Corey S. Cutler, MD, MPH, FRCPC: We’ve done a number of trials at our center on regulatory T cells. Most of those have focused on the chronic GVHD setting, but there are others that focus on the role of fostering regulatory T cells in the acute setting. Most of the current research is on the administration of regulatory T cells early after transplantation to try to set up a calmer inflammatory milieu, if you will, to prevent GVHD. No one’s really looked terribly deeply at the role of regulatory T cells administered during flares of acute GVHD at this time. We’ve had to focus on pharmacologic agents because you do need to act when there is acute GVHD, and so taking the time to culture and grow and isolate regulatory T cells is tricky. So we’ve tended to focus on the use of pharmacologic agents in this setting.

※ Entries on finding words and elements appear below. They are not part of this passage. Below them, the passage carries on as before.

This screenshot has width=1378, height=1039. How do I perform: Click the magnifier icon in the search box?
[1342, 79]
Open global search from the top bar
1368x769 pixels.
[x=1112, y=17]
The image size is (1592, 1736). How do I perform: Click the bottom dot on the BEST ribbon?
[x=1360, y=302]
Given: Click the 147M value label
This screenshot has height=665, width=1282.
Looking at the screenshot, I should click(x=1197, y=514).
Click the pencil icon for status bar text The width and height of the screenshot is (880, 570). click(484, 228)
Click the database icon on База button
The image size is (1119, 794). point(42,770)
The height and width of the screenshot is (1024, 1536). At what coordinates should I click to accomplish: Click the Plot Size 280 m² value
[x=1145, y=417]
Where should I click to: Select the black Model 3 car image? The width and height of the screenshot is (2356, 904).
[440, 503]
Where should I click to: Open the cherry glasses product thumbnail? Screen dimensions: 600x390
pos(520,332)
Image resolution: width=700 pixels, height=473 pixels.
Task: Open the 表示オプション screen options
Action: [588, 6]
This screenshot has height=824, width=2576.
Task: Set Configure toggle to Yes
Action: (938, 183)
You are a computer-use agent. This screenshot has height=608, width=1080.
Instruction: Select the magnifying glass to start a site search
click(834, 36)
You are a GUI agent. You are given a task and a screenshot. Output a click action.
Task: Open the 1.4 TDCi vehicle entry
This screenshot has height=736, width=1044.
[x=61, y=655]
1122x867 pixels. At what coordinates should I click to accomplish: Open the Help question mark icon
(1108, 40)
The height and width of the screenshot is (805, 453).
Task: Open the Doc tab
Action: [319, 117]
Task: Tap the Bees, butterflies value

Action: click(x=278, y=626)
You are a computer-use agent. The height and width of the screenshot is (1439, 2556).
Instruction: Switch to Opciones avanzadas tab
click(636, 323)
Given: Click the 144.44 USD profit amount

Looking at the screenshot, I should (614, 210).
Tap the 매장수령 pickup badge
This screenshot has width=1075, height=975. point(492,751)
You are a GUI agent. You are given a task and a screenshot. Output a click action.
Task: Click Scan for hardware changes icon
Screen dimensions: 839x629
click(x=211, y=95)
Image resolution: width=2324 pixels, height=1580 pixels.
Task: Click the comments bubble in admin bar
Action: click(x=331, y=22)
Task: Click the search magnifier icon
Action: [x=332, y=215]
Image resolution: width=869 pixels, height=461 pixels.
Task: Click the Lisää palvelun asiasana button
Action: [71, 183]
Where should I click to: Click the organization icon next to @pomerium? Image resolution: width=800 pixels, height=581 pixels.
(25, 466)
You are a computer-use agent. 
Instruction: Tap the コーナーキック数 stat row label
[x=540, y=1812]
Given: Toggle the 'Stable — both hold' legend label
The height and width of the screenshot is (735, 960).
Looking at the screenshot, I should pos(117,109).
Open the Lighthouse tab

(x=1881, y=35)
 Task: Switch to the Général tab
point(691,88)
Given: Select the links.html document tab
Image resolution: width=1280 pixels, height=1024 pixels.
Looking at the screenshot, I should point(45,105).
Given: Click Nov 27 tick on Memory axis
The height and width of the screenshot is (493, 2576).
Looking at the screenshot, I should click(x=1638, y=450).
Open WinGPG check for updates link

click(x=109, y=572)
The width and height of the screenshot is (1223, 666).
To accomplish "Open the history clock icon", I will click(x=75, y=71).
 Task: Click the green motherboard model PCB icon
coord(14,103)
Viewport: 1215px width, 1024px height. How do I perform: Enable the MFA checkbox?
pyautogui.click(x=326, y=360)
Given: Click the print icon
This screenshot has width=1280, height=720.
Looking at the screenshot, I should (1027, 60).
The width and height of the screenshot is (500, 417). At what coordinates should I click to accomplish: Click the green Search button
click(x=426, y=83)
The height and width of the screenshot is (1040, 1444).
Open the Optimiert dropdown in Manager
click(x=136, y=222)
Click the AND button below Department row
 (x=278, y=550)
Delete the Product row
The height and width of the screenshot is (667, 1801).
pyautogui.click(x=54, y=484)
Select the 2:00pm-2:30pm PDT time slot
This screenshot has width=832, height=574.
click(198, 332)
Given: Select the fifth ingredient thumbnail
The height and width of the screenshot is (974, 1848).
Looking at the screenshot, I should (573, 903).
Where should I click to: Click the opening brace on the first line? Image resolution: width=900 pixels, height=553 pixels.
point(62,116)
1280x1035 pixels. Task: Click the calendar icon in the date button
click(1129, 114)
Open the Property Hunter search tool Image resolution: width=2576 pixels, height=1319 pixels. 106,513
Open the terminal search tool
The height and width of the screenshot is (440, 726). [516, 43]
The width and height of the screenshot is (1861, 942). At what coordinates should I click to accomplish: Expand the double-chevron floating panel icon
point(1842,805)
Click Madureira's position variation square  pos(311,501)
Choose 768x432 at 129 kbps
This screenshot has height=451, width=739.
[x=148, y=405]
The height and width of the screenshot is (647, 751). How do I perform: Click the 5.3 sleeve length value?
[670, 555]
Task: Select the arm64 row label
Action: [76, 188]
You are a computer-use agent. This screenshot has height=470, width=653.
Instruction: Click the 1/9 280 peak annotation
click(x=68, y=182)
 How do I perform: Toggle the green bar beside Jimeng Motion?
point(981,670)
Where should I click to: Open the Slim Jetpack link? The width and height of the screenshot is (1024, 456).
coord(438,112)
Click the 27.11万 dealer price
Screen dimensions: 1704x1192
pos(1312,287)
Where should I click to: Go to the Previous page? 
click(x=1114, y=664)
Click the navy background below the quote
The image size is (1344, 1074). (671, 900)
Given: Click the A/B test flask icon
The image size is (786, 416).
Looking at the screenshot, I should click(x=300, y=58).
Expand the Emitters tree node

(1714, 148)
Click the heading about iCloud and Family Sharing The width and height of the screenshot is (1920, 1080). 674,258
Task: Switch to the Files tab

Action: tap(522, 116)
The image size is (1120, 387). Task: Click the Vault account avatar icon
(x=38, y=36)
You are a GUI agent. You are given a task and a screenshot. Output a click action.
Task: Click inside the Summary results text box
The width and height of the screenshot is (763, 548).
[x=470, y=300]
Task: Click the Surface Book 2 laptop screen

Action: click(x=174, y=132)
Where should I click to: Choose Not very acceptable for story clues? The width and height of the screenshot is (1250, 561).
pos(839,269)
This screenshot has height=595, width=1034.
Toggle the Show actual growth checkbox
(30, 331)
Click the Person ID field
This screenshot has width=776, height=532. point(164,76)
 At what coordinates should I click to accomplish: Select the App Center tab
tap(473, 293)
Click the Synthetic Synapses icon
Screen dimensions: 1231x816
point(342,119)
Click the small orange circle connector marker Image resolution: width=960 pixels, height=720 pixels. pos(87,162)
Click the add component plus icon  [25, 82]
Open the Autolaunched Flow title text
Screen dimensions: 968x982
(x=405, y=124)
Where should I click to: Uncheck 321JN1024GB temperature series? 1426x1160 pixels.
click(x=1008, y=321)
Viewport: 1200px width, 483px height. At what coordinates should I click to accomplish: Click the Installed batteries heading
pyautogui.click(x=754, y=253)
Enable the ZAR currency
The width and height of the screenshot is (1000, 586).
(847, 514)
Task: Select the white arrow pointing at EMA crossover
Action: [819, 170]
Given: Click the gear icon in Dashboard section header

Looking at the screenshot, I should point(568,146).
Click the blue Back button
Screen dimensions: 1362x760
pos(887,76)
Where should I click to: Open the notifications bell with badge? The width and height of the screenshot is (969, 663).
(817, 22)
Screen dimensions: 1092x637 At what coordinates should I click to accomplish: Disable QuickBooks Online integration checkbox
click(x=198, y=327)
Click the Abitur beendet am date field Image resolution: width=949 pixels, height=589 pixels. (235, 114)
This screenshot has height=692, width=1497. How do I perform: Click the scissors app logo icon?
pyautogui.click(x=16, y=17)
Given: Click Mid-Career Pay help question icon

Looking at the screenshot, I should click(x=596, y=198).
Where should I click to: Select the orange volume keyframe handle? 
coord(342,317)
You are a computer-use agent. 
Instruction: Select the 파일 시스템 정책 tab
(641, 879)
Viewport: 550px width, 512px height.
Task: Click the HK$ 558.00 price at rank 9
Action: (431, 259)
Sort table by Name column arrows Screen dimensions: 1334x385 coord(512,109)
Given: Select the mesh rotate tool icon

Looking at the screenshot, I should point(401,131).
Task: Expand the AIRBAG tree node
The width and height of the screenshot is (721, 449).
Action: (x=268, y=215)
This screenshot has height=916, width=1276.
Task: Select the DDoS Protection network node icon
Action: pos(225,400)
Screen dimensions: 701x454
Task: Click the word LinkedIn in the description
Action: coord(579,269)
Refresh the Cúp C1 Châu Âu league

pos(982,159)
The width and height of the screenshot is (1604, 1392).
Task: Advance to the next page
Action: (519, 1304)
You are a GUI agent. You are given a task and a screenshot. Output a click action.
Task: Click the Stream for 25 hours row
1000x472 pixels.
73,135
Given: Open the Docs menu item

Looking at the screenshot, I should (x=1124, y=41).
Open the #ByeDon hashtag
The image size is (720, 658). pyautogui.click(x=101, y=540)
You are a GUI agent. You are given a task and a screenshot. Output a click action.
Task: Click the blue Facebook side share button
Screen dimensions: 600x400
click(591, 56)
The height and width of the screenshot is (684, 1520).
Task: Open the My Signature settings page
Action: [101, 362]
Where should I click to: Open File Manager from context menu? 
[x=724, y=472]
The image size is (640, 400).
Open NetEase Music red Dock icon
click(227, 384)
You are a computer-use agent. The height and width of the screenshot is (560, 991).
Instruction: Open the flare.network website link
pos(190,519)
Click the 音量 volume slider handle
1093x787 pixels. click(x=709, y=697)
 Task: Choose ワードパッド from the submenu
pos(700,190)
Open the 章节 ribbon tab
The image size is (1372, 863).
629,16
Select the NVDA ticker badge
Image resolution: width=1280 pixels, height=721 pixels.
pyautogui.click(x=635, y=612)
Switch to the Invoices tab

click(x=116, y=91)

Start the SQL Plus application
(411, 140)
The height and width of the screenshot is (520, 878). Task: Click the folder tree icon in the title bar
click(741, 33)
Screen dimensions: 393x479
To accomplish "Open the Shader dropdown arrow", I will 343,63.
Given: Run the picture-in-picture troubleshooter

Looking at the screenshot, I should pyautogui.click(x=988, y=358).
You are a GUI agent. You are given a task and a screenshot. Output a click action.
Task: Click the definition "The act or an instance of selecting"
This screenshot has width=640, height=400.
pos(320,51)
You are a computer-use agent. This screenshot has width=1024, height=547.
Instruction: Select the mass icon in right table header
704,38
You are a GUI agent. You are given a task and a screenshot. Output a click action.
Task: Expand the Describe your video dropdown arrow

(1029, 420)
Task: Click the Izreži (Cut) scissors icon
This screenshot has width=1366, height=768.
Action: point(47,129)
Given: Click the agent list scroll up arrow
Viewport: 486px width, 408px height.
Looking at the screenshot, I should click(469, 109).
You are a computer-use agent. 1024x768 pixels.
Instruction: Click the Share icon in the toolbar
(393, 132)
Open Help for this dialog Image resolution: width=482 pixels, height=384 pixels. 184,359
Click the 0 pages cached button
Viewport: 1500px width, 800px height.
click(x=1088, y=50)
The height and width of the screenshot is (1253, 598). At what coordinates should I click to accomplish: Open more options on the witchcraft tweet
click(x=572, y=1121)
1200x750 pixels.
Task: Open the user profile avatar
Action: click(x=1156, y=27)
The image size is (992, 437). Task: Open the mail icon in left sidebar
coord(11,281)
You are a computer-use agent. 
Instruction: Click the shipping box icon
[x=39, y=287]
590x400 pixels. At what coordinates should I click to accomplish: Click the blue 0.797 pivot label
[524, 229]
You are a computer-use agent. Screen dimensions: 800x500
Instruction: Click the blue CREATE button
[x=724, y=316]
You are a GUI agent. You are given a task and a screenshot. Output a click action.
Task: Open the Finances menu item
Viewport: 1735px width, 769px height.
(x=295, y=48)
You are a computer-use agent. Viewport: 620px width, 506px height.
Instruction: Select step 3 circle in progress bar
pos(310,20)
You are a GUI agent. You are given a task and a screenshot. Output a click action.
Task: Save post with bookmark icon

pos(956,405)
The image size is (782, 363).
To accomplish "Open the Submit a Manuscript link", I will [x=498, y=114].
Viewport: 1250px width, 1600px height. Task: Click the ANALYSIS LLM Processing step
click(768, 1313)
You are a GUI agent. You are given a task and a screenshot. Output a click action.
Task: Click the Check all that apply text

Joseph Antin, MD: So what we’d like to use are pharmacologic agents that either are nonimmunosuppressive or in which the level of immunosuppression is administered through regulatory T cells, and there are a number of drugs that can do that type of thing. A number of years ago a group in Minnesota actually did what Dr Cutler was referring to, which is to isolate, expand, and infuse regulatory T cells. It actually worked, although it’s very labor intensive, very expensive, and only transiently effective.

So getting back to the original question, what we’re looking at now are ways to reduce the inflammatory aspects of GVHD, without completely paralyzing the immune system. And one approach to that would be through JAK inhibition, for instance. JAK inhibitors like ruxolitinib or itacitinib will downregulate the body’s response to inflammatory cytokines without completely paralyzing the immune response. As many hematology/oncology people are aware, you can use drugs like ruxolitinib in myeloproliferative disorders without making the patient immunocompromised, but if you abruptly stop them, the patient will get a rebound of inflammation that can be quite unpleasant. Therefore, by using that type of drug, we can suppress the inflammatory manifestations—some of the diarrhea, some of the rash—and hopefully allow the immune system to recover more naturally.